Conclusions per endpoint for C&L and dose descriptor

Melozone has skin sensitising properties in GPMT test. In view of absence of irritation at intradermal concentration of 1%, the intradermal irritation concentration is > 1%. For deriving a NOEC for sensitisation (for safety assessment) read across to Aquaflora is used. Aquaflora has an EC3 of

7.14%, therefore Melozone has an EC3 of 7.14.

Melozone will be classified and labelled for sensitisation according to EU Classification, Labelling and Packaging of Substances and Mixtures (CLP) Regulation (EC) No. 1272/2008: 1B and H317.

 

Data matrix for Melozone the target and Aquaflora the source substance for deriving a quantitative value for skin sensitisation.

Name	Melozone	Aquaflora
Structure
Cas no	30772-79-3	1339119-15-1
Smiles	O=CC2CCC3C1CCC(C1)C23	O=CCC1CC2CC1C3CCCC23
	C11H16O	C13H20O
REACH	Annex VII	Annex VII
Molecular weight	178	190
Physico-chemical properties
Appearance s	Liquid	liquid
Melting point (˚C)	-20	-20
Vapour pressure at 25˚C(Pa)	2.92	6
Water solubility	625	59.6
Log Kow	3.9	3.45
Human Health toxicity
Skin irritation	Not irritant (OECD TG 404)	Irritant (OECD TG 439)
Skin sensitisation	Sensitiser (OECD TG 406, GPMT)	Sensitiser: EC3 7.14 (OECD TG 429)
pKa of the respective-acid as an indicator for reactivity (the lower the pKa the more reactive is the substance)	4.82	4.75
Ames	Negative	Negative

 

Migrated from Short description of key information:
The skin sensitisation potential of the substance was investigated by performing a guinea pig maximisation test (GPMT) in accordance with OECD TG 406. A concentration of 1% was used for the intradermal induction, 10% for the topical (epidermal) induction and 10% for the challenge. In view of the intradermal irritation concentration of > 1% and 19/20 positive reacting animals during challenge the substance is a skin sensitiser. The GPMT test is not suitable for potency estimation and therefore the LLNA data of Aquaflor an analogue of Melozone is used as key study.

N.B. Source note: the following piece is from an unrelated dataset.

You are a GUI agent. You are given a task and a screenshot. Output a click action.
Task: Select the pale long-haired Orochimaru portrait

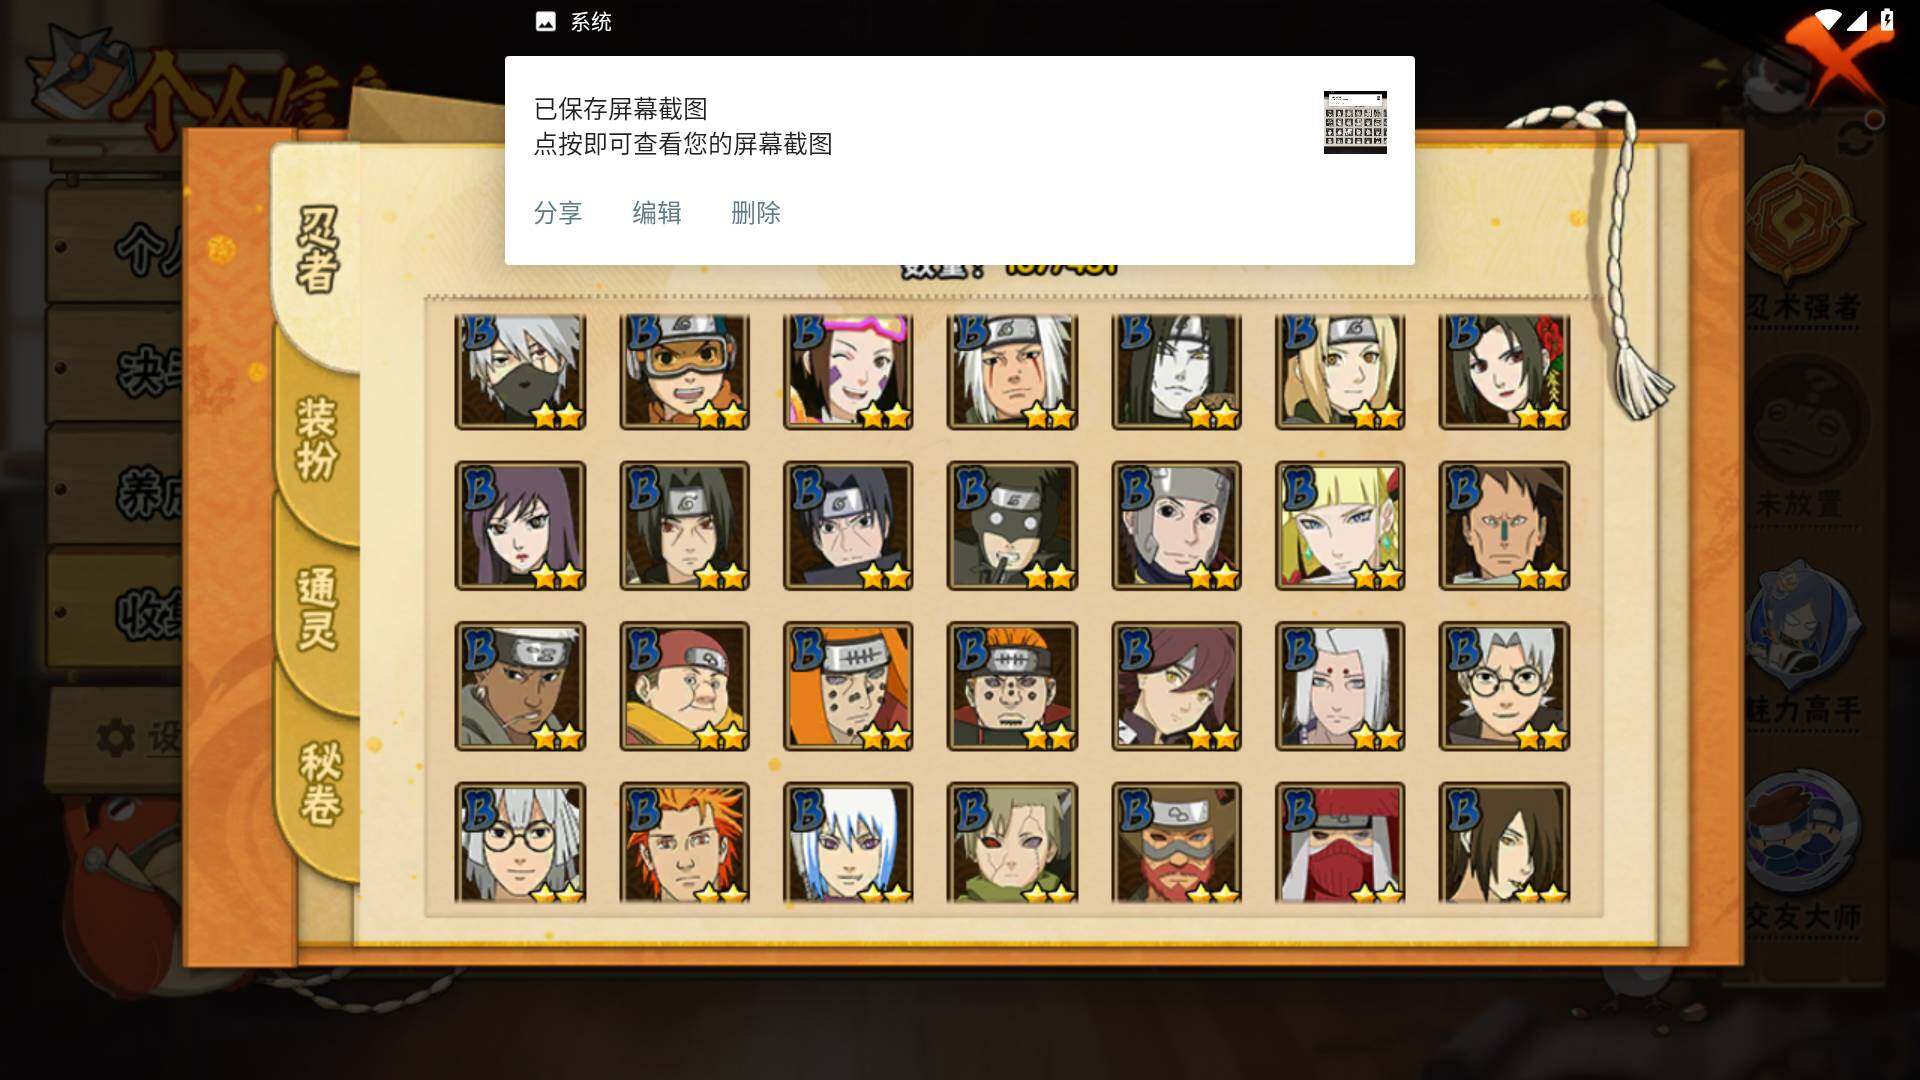(1176, 371)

Aquaflora has been tested in an LLNA (OECD TG 429) showing an EC3 of 7.14%.

Justification for selection of skin sensitisation endpoint:
The result of this study is reliable and adequate for covering this endpoint.

Justification for classification or non-classification

According to the criteria outlined in Annex VI of 67/548/EEC (DSD) and Annex I of 1272/2008/EC (CLP), the substance needs to be classified as a skin sensitizer. The skin sensitisation potential of the substance was investigated by performing a guinea pig maximisation test in accordance with OECD TG 406. The intradermal irritation concentration was > 1% and 19/20 animals were sensitised. The GPMT test is not suitable for potency estimation and therefore the LLNA data of Aquaflor, an analogue of Melozone, is used as key study. Aquaflora has been tested in an LLNA (OECD TG 429) showing an EC3 of 7.14%. According to the CLP criteria the Melozone needs to be classified as sensitiser 1B: H317.